▶ Data items:
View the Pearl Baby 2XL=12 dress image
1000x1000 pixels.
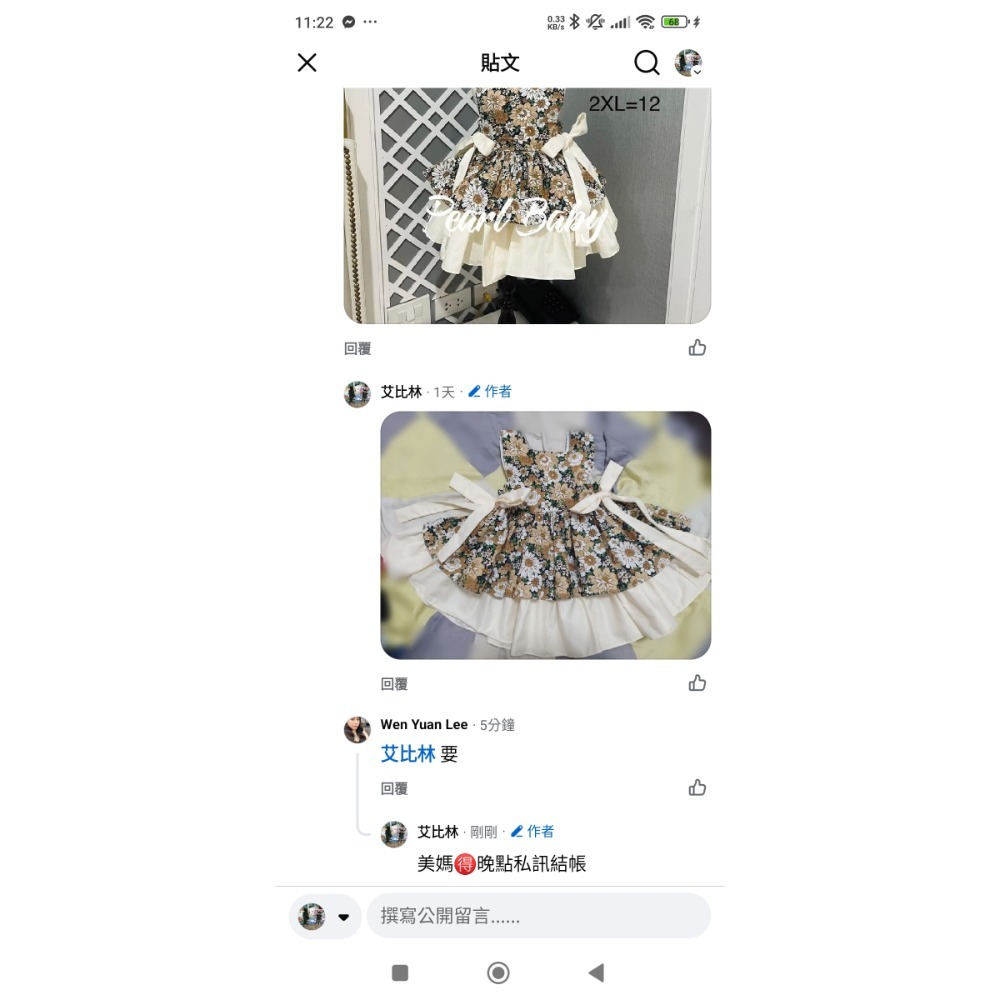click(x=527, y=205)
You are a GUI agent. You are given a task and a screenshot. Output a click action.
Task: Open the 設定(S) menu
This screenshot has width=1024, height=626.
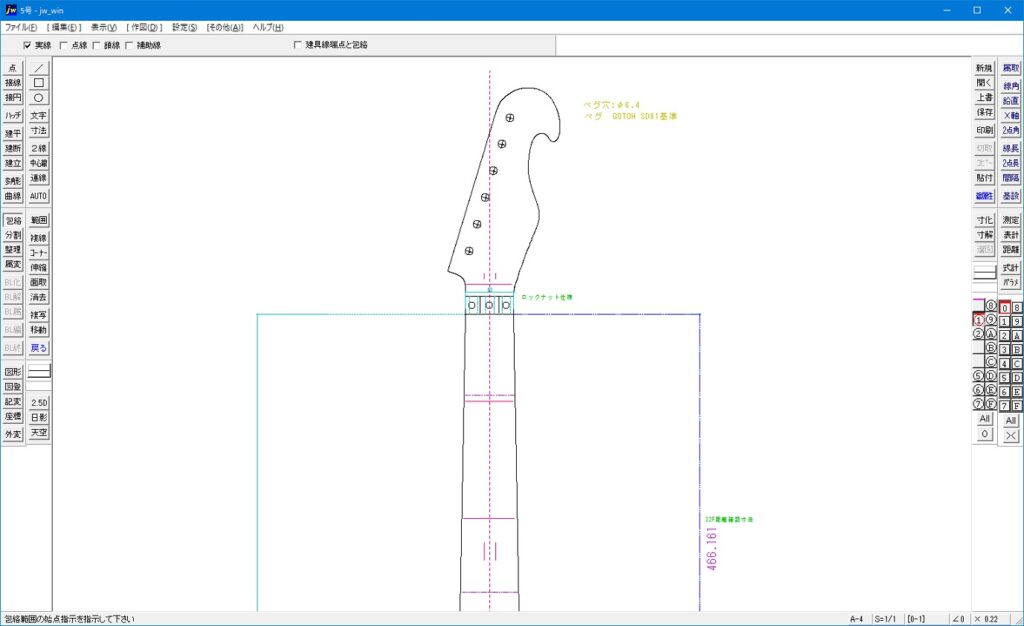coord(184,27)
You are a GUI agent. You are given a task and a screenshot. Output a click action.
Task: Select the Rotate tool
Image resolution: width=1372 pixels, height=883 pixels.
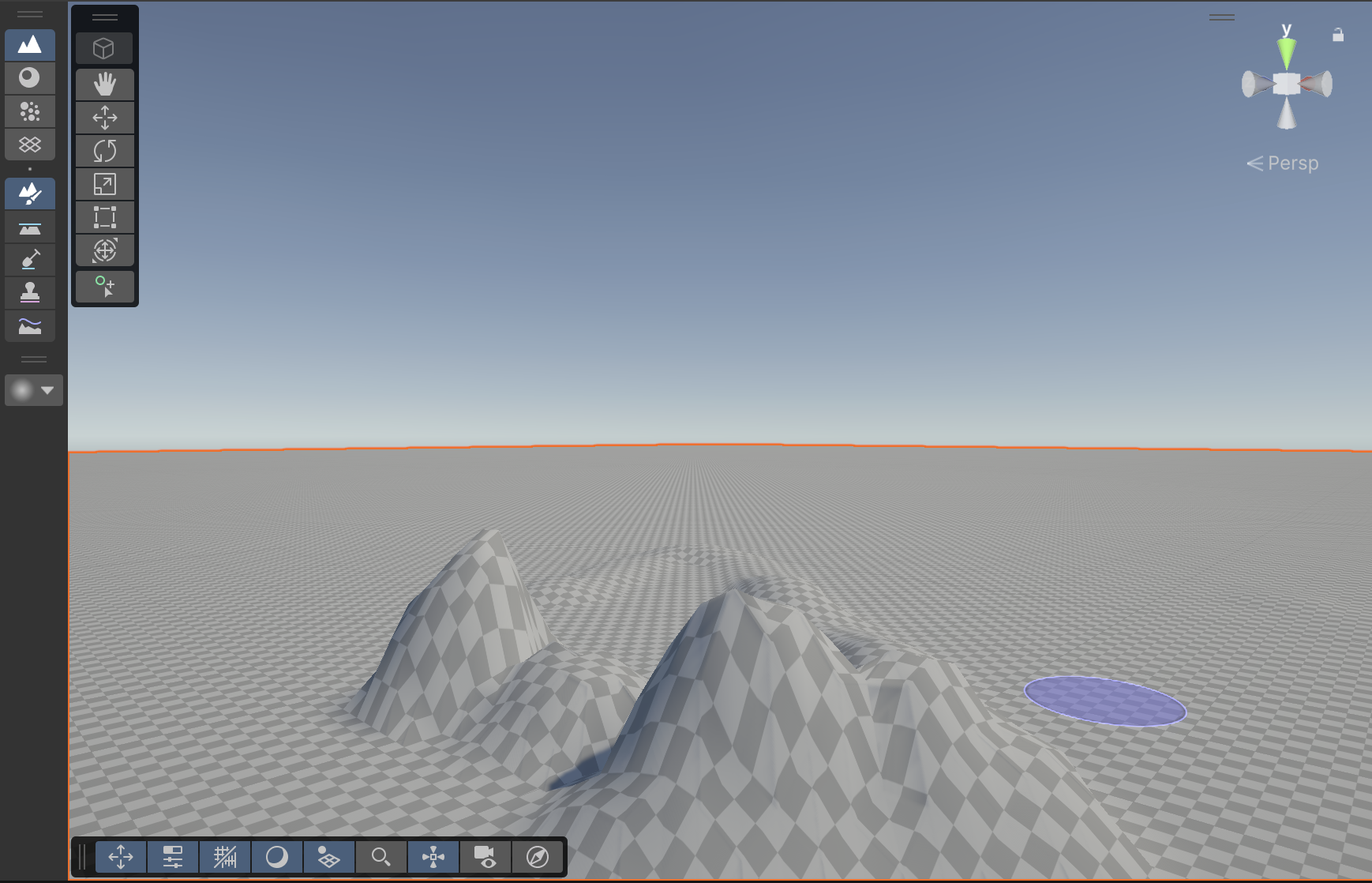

▶ The problem:
Without including any images, output the data exactly as given.

▶ Result of the exercise:
View the Pearl Baby 2XL=12 dress image
1000x1000 pixels.
click(x=527, y=205)
You are a GUI agent. You are given a task and a screenshot. Output a click action.
Task: Open the 設定(S) menu
This screenshot has width=1024, height=626.
coord(184,27)
You are a GUI agent. You are given a task and a screenshot. Output a click action.
Task: Select the Rotate tool
Image resolution: width=1372 pixels, height=883 pixels.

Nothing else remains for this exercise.